Project Restrictions API v2 endpoints now in open preview

We are keeping the momentum going on improving our public API v2 endpoints, and have recently released new Project Restrictions for Contexts API v2 endpoints.

These endpoints allow you to programmatically manage (list, create, and delete) Project Restrictions within a Context.

This will be especially useful for those wanting to incorporate the setting up and configuration of CircleCI projects into your automated processes, and for security-related automation.

You can read more about how to use Contexts and Project Restrictions here and here.

Note: These endpoints are currently labeled as “experimental” which means they can change at any time. It is not advised to use them in production because of this reason.

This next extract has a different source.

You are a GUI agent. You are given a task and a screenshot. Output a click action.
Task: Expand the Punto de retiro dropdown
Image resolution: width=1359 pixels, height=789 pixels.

The API specifications can be found here for get, here for create, and here for delete

We’d love to hear from you! If you have questions or feedback please let us know below.

Hi Olaf,

Is there any way to list projects associated with a specific organization?

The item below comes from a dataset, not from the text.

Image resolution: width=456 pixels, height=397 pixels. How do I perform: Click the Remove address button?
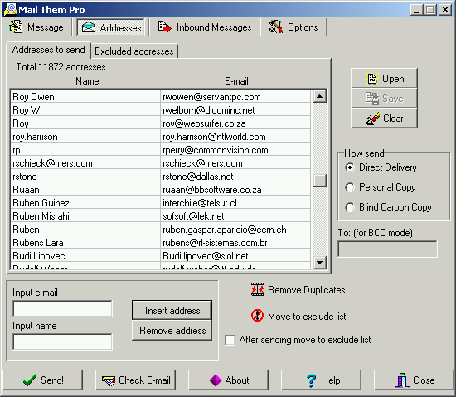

We’re looking to easily configure all projects within our organization using the Update project settings endpoint provided in the experimental API

Thanks!

Hi @jctm ! Not specifically, but you could use either

https://circleci.com/api/v1.1/me

or

https://circleci.com/api/v1.1/projects

to get projects that are connected to your authenticated user.

Let me know if this is something that can work for you, or if you need something else.

tnx! Olaf

That does help a bit, though one gap here is addressing the projects not yet followed. Are there any ways to perhaps automatically follow all new projects in our organization? That way we could use a “machine” user as the caller of those APIs and would therefore have visibility and access to all project configs at all times?

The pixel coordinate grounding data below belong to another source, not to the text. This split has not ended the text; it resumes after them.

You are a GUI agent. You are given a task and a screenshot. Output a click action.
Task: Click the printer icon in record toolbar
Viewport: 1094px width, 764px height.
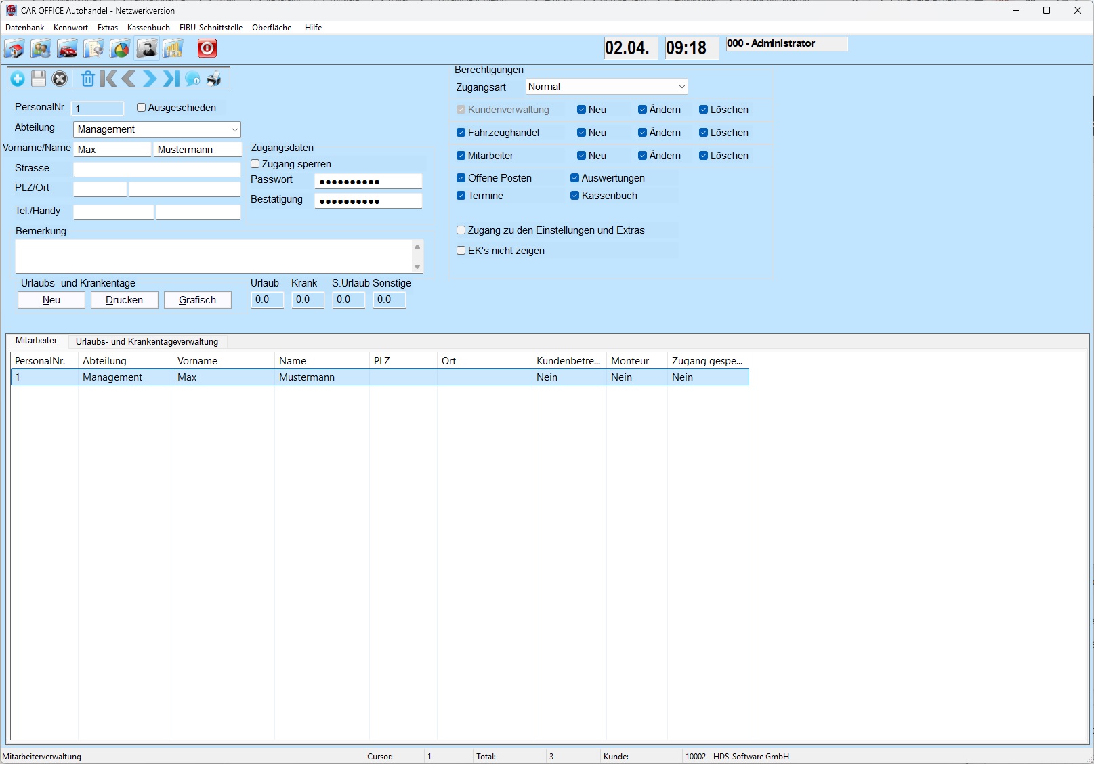214,79
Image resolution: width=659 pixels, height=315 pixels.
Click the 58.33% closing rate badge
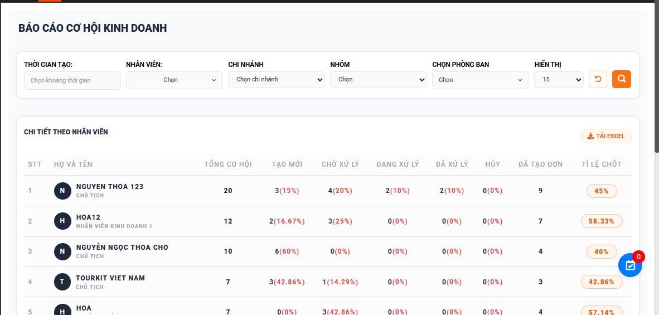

Alternatively, is there any way to list projects that are not followed by the current user?

Thank you

Hi @jctm tnx for your response! To get more clarity about your usecase, can you tell me with what frequency you would need to “scan” all of your projects, and what kind of amount of projects we’re talking about generally? That would give us more insights in the load it would require.

Also, are these Github OAuth or Bitbucket projects, or another type of projects?

Tnx for your feedback!

Ideally, we wouldn’t need to scan all of our projects, but instead enforce specific project configurations across the board. However, currently any user inside of our organization has permissions to create projects with configurations different than our recommended/required settings. A weekly scan would make sense to us as a week seems to have a good enough impact on how our billing will come out. These are all Github projects. Thank you

Hi @jctm, understood, tnx for your info! Are we talking about 10s or 100s of projects? tnx, Olaf

We’re currently working with 100s of projects

tnx, this is really helpful! Let me discuss this internally, and see what we can do to improve this!